II. L’ Holoprosencéphalie, une pathologie du cerveau antérieur
5. Le modèle multihit
Plus récemment, la voie de signalisation FGF a été reliée à l’HPE via des mutations dans le gène FGF8 (Arauz et al., 2010). L’inactivation de Fgf8 chez la souris entraîne une anomalie du diencéphale ventral et des dysfonctionnements hypothalamiques et pituitaires (McCabe et al., 2011). Chez des souris mutantes pour la voie Wnt menant à une perte de fonction de la caténine, l’expression de Fgf8 est dramatiquement diminuée au niveau de l’ANR et de l’ectoderme facial chez les embryons associés à des défauts de développement du prosencéphale (Wang et al., 2011b). Plus particulièrement, la protéine FGF8 dans le modèle murin d’HPE, joue un rôle important dans la différenciation du prosencéphale (Arauz et al., 2010; Storm et al., 2006).
Une autre étude chez un double mutant pour les récepteurs Fgfr1/ ; Fgfr2/, démontre que la signalisation Fgf agit en aval de Shh et Gli3 pour spécifier les cellules télencéphaliques (Gutin et al., 2006).

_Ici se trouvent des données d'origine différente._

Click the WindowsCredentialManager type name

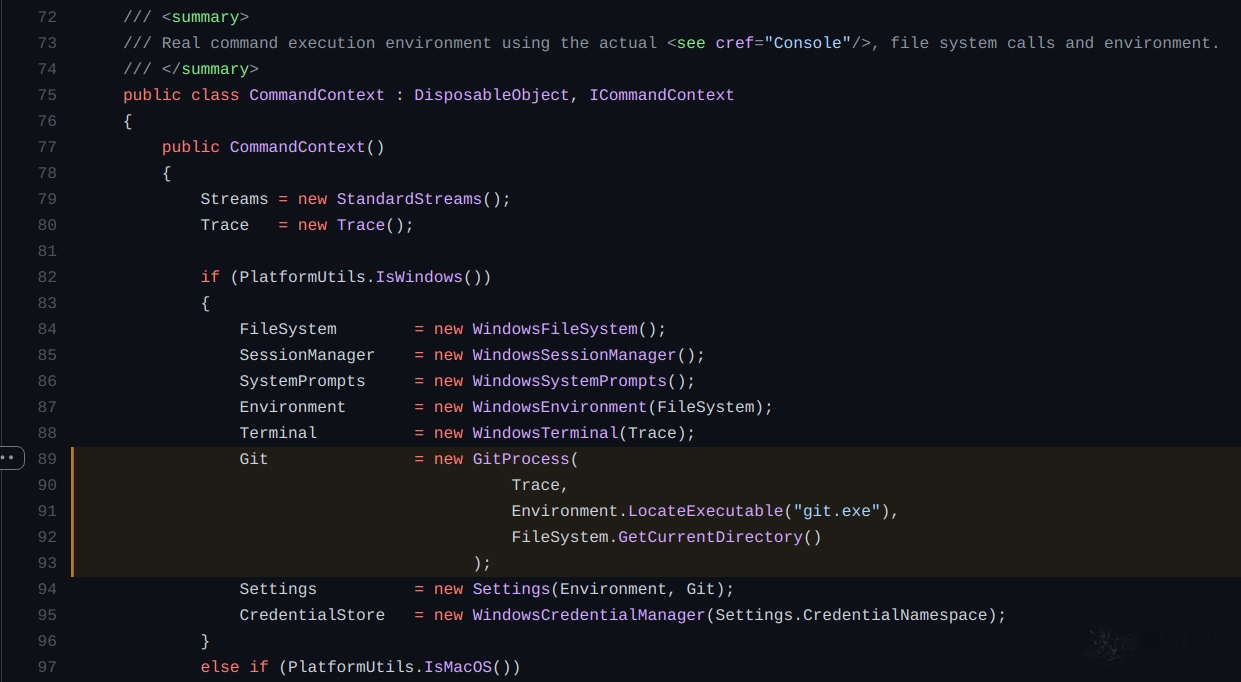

En résumé, l’ensemble de ces patients HPE conforte l’existence d’une régulation croisée entre plusieurs voies de signalisation au cours du développement précoce du cerveau (Figure 17).
5. Le modèle multihit
A la vue du spectre phénotypique et des multiples voies de signalisation impliquées dans l’HPE, il est suggéré que cette pathologie relève d’un mode de transmission « multi hit ». Cela signifie qu’un ou plusieurs évènements sont nécessaires pour provoquer l’apparition de l’HPE. Cette hypothèse est également étayée par les cas de digénismes observés chez l’animal et chez l’Homme.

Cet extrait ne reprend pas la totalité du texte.